## Your tasks
- A) Decide whether each statement agrees with the passage on stone composite panels: (i) natural granite is valued in part for resisting damage from extreme heat; (ii) prior art methods form panels with thin stone veneers without any backing material; (iii) engineered stone materials include finely ground stone particles or dust. For each, give yes or no and quote the words that settle it.
- B) Pick up the passage on stone composite panels after its final sentence and write on from there.

## Given passage
2. Discussion of Prior Art
The use of various stone materials, such as granite, marble, or quartz, for residential or commercial installations, e.g, for kitchen countertops, is well known in the art. Natural granite is desirable for such applications because of several attributes, e.g, its resistance to scratching, resistance to damage from extreme heat, and its luxurious appearance. Furthermore, it is also known in the art to use engineered stone type materials, which include finely ground stone particles or dust, for such applications. Whether natural or man-made, stone is commonly machined and polished by powered machines to provide the stone with polished and flat surfaces while also providing a desired edge shape.
Prior art stone building products and associated manufacturing methods are problematic and suffer from various undesirable limitations. For instance, prior art methods are deficient when it comes to combining stone layers to present an attractive stone composite panel. In particular, prior art methods require the use of backing material to form a panel with thin layers or veneers of stone while avoiding breakage of the stone layers. Furthermore, prior art machining methods cause excessive and undesirable chipping of stone, particularly when very thin stone layers are being machined.
The present invention provides an inlaid stone composite that does not suffer from the problems and limitations of the prior art products and methods set forth above.

## Recorded data
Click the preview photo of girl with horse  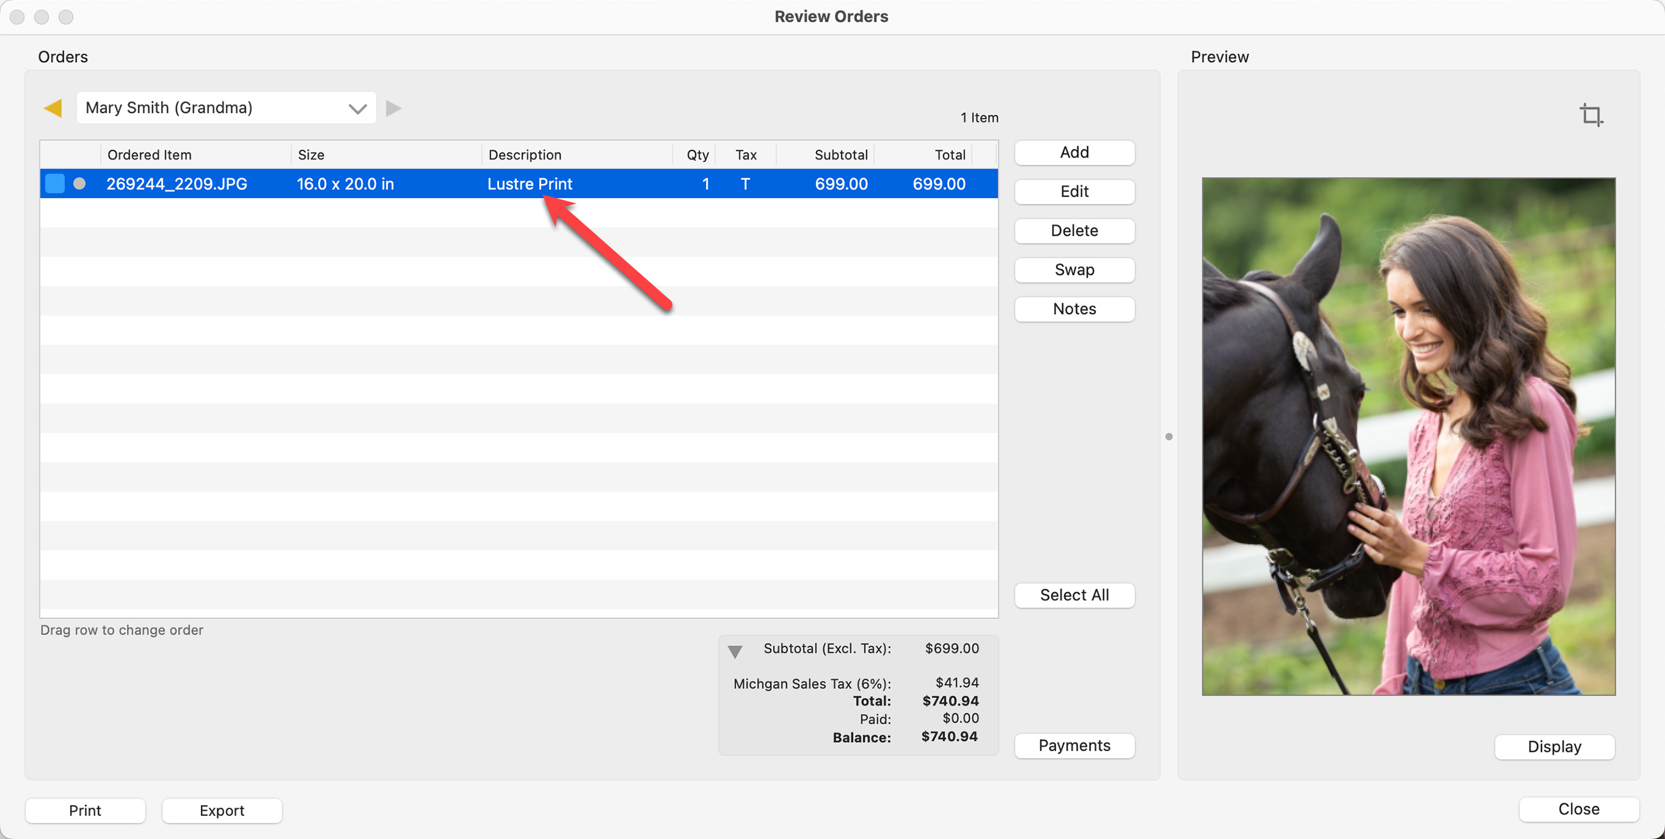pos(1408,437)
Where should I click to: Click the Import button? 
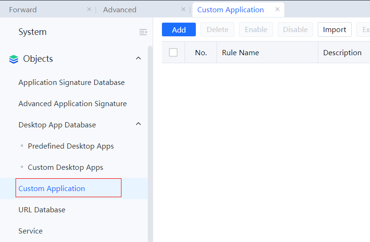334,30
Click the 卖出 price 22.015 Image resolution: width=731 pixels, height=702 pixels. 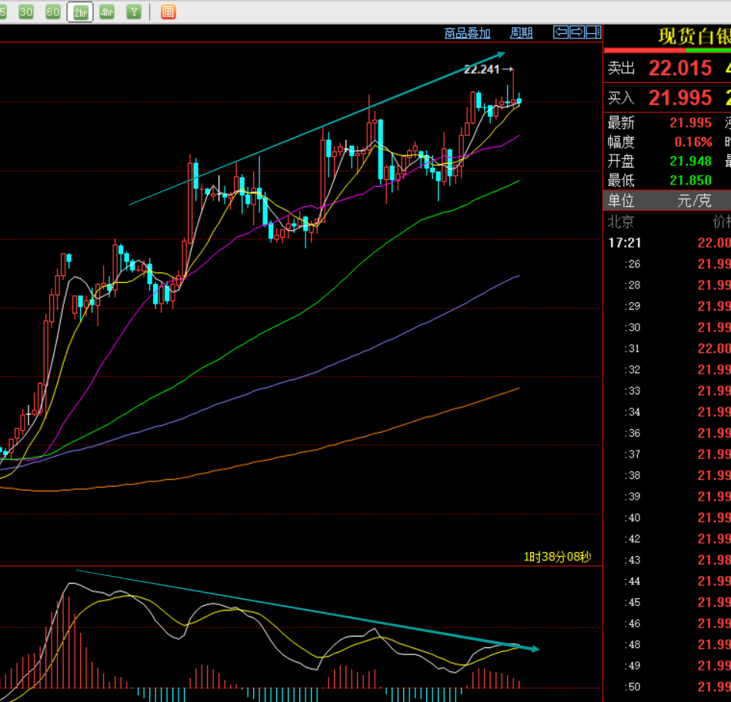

## Answers to the tasks
- A)
(i) Yes: "resistance to damage from extreme heat"
(ii) No: "prior art methods require the use of backing material to form a panel with thin layers or veneers of stone"
(iii) Yes: "which include finely ground stone particles or dust"

- B)
A first aspect of the present invention concerns a method of manufacturing an inlaid stone composite having at least two stone layers. The method broadly includes the steps of forming an elongated groove in a first one of the stone layers, with the groove extending inwardly from a first edge surface of the first stone layer; securing a second one of the stone layers within the elongated groove to form an inlaid margin that includes the layers, with the second layer presenting a second edge surface positioned adjacent the first edge surface; and machining the layers at the same time to remove part of the margin and thereby form a finished layered edge surface.
A second aspect of the present invention concerns an inlaid stone composite having an elongated inlaid margin configured to be finished by a machine. The inlaid stone composite broadly includes a stone body, an elongated stone inlay, and adhesive. The stone body presents an elongated body edge surface and a longitudinally extending groove that intersects and extends inwardly from the surface. The body presents opposed longitudinally extending groove interior side surfaces that at least partly define the groove. The elongated stone inlay is positioned within the groove and presents an inlay edge surface and longitudinally extending opposite side surfaces, with the edge surfaces cooperatively forming a finished layered edge surface. The adhesive is positioned between and bonds abutting pairs of side surfaces to one another to thereby secure the inlay to the body. The abutting pairs of side surfaces are in frictional engagement with one another so that the stone inlay and the groove are substantially complementally shaped, with the finished layered edge surface being formed by the machine after the inlay is secured in the body by removing part of the inlaid margin.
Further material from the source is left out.